Introduction to Spring Data JPA

Most Spring Boot applications need to read and write data to a relational database. Spring Data JPA makes this dramatically simpler by generating the boilerplate data access code for you. This article explains what it is, how it fits together, and how to get started.
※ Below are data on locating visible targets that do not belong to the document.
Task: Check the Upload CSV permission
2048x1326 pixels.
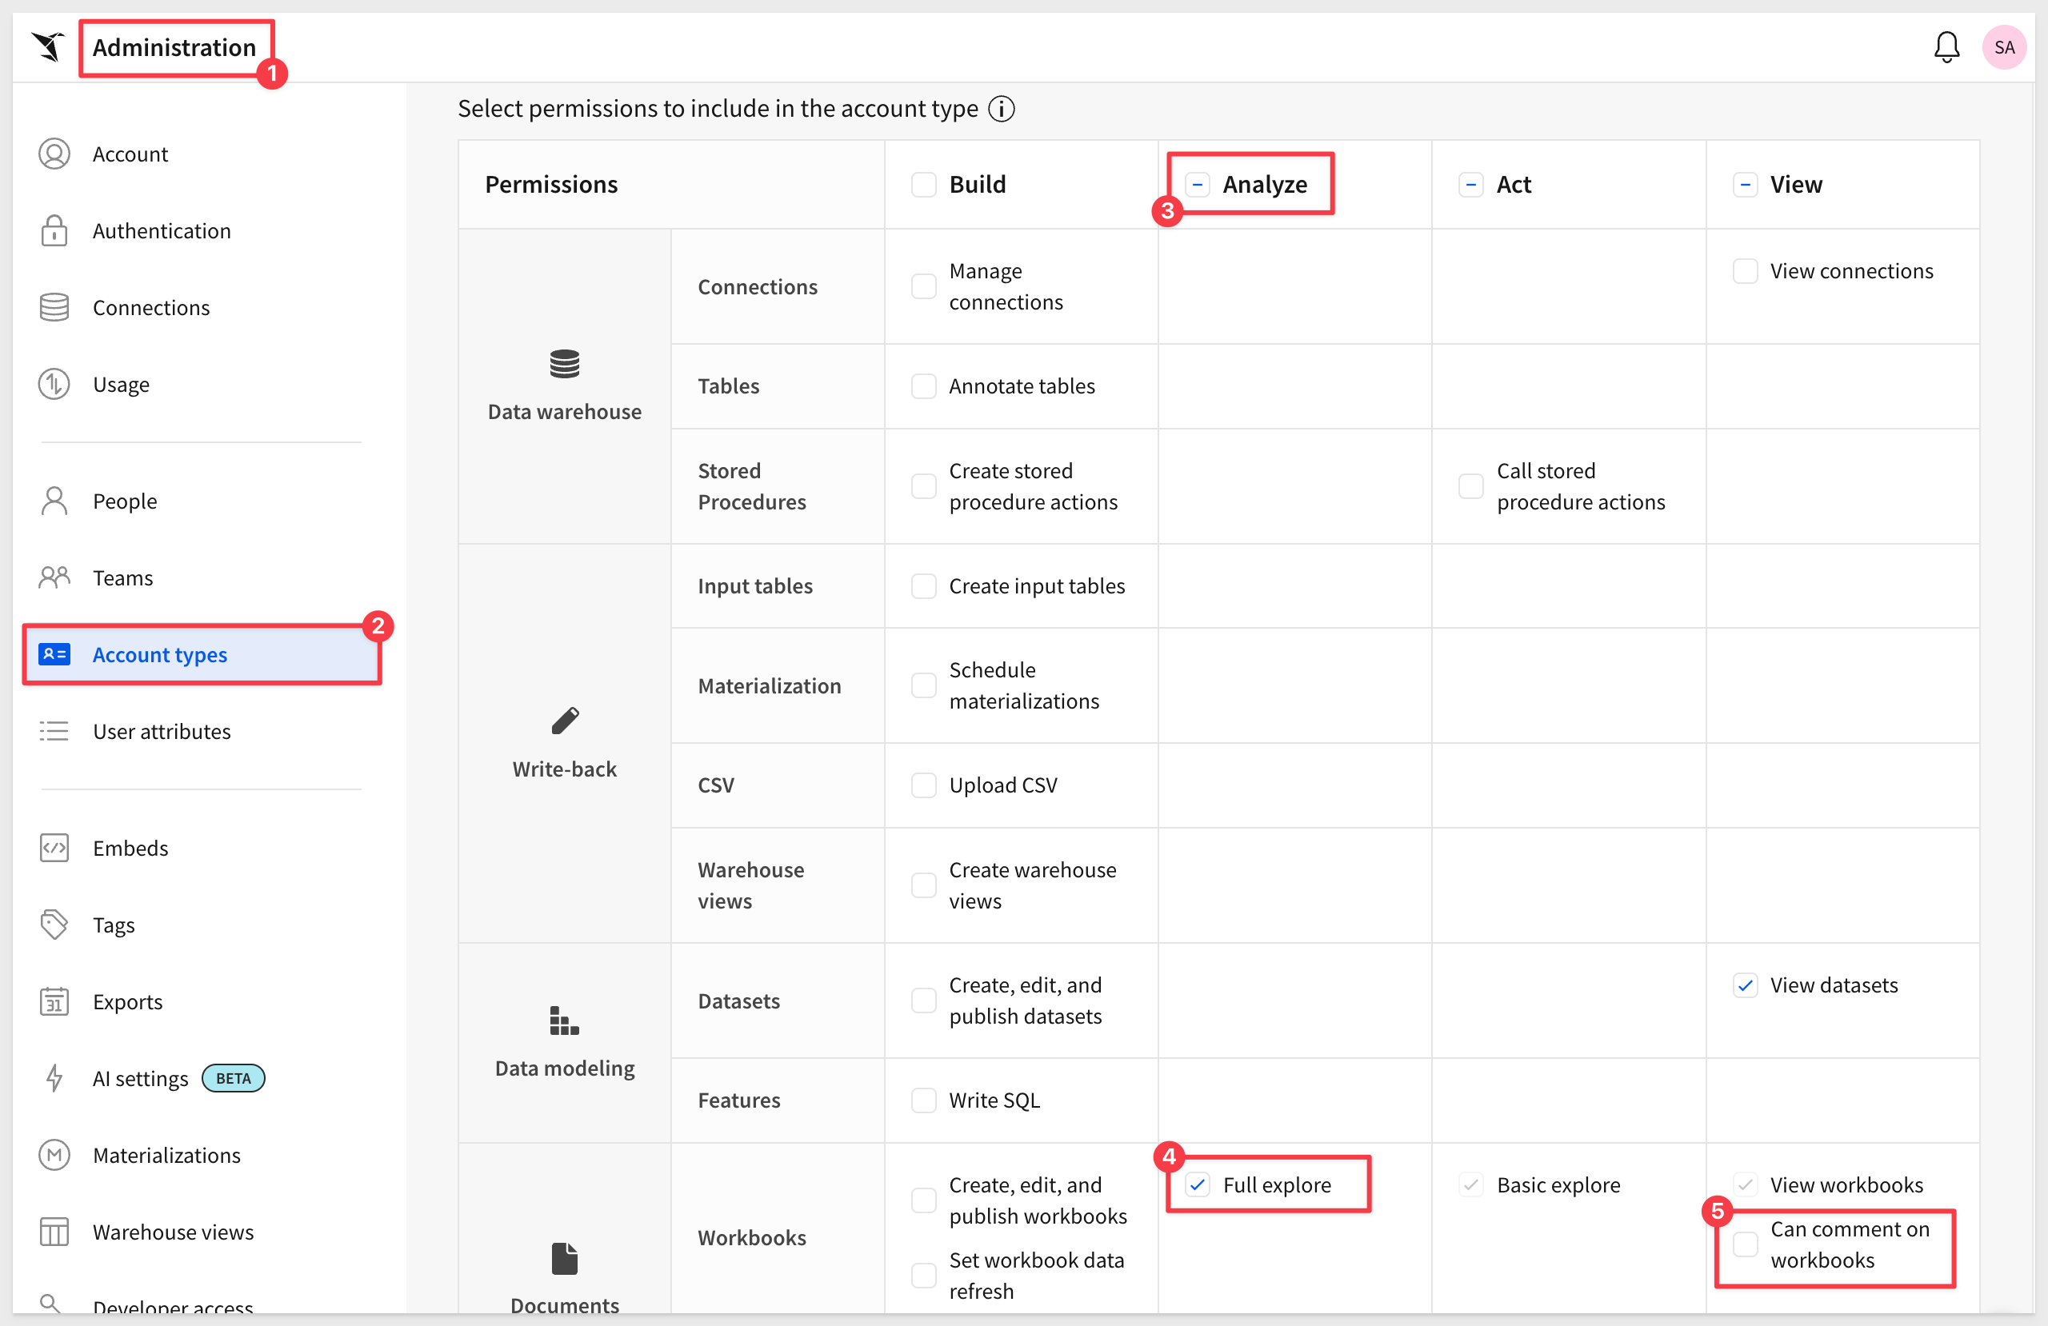Action: [923, 785]
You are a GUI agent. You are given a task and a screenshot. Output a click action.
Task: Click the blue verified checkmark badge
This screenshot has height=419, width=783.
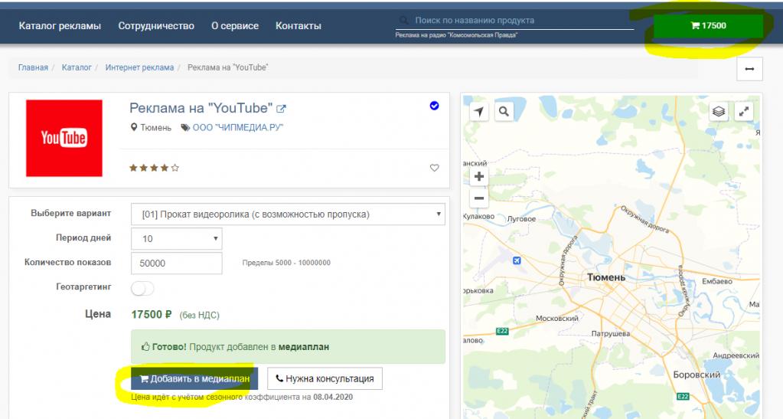tap(435, 106)
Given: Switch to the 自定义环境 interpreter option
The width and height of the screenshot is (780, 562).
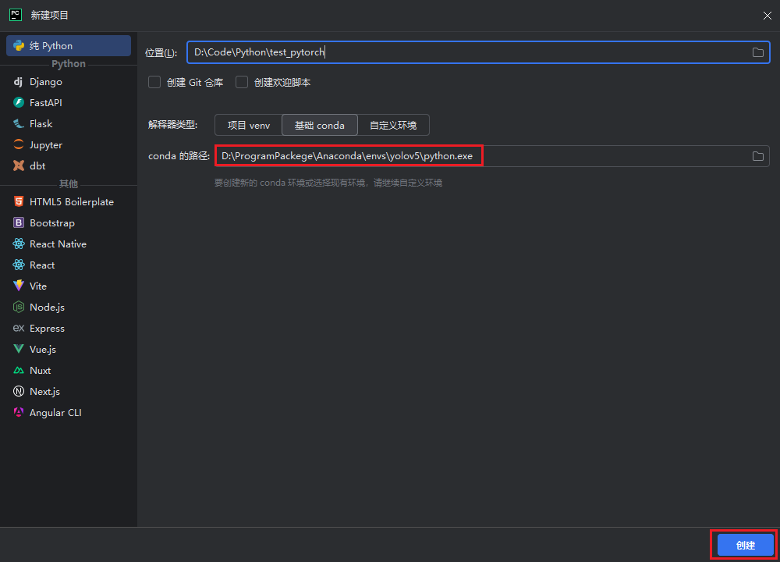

The Stack: JPA, Hibernate, and Spring Data JPA

These three things work together — understanding the layering matters:

Your Code (Repository interfaces, @Entity classes)
           │
           ▼
  Spring Data JPA
  (generates repository implementations, adds convenience methods)
           │
           ▼
  JPA (Jakarta Persistence API)
  (standard specification: @Entity, @Id, EntityManager, JPQL)
           │
           ▼
  Hibernate (JPA implementation)
  (translates JPA operations to SQL, manages sessions)
           │
           ▼
  JDBC (Java Database Connectivity)
  (sends SQL to the database)
           │
           ▼
  PostgreSQL / MySQL / H2 / etc.

JPA is a specification — it defines the API (annotations, EntityManager, JPQL). Hibernate is the implementation of that spec. Spring Data JPA sits on top and generates repetitive repository code so you don’t have to write it.

Dependencies

<dependency>
    <groupId>org.springframework.boot</groupId>
    <artifactId>spring-boot-starter-data-jpa</artifactId>
</dependency>

<!-- PostgreSQL driver -->
<dependency>
    <groupId>org.postgresql</groupId>
    <artifactId>postgresql</artifactId>
    <scope>runtime</scope>
</dependency>

<!-- For development: H2 in-memory database -->
<dependency>
    <groupId>com.h2database</groupId>
    <artifactId>h2</artifactId>
    <scope>runtime</scope>
</dependency>

Configuration

# application-dev.yml (H2 in-memory for development)
spring:
  datasource:
    url: jdbc:h2:mem:orderdb;DB_CLOSE_DELAY=-1;MODE=PostgreSQL
    driver-class-name: org.h2.Driver
    username: sa
    password:
  h2:
    console:
      enabled: true   # access at http://localhost:8080/h2-console
  jpa:
    hibernate:
      ddl-auto: create-drop   # recreate schema on each restart
    show-sql: true
    properties:
      hibernate:
        format_sql: true

# application-prod.yml (PostgreSQL)
spring:
  datasource:
    url: ${DB_URL}
    username: ${DB_USERNAME}
    password: ${DB_PASSWORD}
    hikari:
      maximum-pool-size: 20
      minimum-idle: 5
  jpa:
    hibernate:
      ddl-auto: validate  # validate schema but don't change it (Flyway manages schema)
    show-sql: false

ddl-auto options

ValueBehaviorUse for
createDrop and create schema on startup-
create-dropCreate on startup, drop on shutdownUnit tests
validateValidate schema matches entities, error if notProduction
updateUpdate schema to match entities (dangerous in prod)Never in production
noneDo nothingProduction (Flyway manages schema)

Your First Entity

@Entity
@Table(name = "orders")
public class Order {

    @Id
    @GeneratedValue(strategy = GenerationType.UUID)
    private UUID id;

    @Column(name = "customer_id", nullable = false)
    private UUID customerId;

    @Column(name = "order_number", unique = true, nullable = false, length = 20)
    private String orderNumber;

    @Enumerated(EnumType.STRING)
    @Column(nullable = false)
    private OrderStatus status;

    @Column(name = "total_amount", precision = 12, scale = 2)
    private BigDecimal totalAmount;

    @Column(name = "created_at", nullable = false, updatable = false)
    private Instant createdAt;

    @Column(name = "updated_at")
    private Instant updatedAt;

    @PrePersist
    protected void onCreate() {
        createdAt = Instant.now();
        updatedAt = Instant.now();
    }

    @PreUpdate
    protected void onUpdate() {
        updatedAt = Instant.now();
    }

    // getters, setters, constructors
}

Your First Repository

The magic of Spring Data JPA: define an interface, get a full implementation for free.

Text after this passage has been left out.